There has been a build fallout: https://portsfallout.com/port/10757/
Log: http://beefy6.nyi.freebsd.org/data/123amd64-default/cab8004b0ee0/logs/libreoffice-7.4.0.3.log


----------



## SirDice (Aug 31, 2022)

Whenever a build fails (for whatever reason) the maintainer of that port is notified automatically.


----------



## zirias@ (Aug 31, 2022)

So you know what happened? Hm, who told you to report this here? It makes little sense, fallout mail is automatically sent to maintainers (so they're already aware!), and only few ports committers are active on the forums.


----------



## karolyi (Aug 31, 2022)

zirias@ said:


> So you know what happened? Hm, who told you to report this here? It makes little sense, fallout mail is automatically sent to maintainers (so they're already aware!), and only few ports committers are active on the forums.


All I know is that I can't install it into a jail that requires it, and thus I can't update my system to not use an outdated base system (in light of 13.1-RELEASE-p2).

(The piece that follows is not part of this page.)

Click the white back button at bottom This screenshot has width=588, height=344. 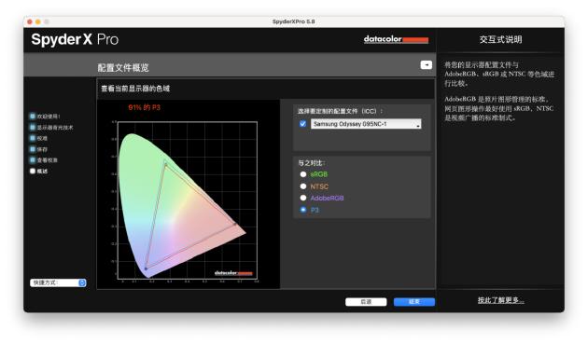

Meanwhile I started to build it in a separate jail to test if it is able to build ever since, so far only trying to catch up with installing its dependencies.

It is missing since 4 days, so maybe the situation improved by itself since then.


----------



## SirDice (Aug 31, 2022)

karolyi said:


> All I know is that I can't install it into a jail that requires it, and thus I can't update my system to not use an outdated base system (in light of 13.1-RELEASE-p2).


Ports/packages have nothing to do with the version of the base OS. 



karolyi said:


> Meanwhile I started to build it in a separate jail to test if it is able to build ever since, so far only trying to catch up with installing its dependencies.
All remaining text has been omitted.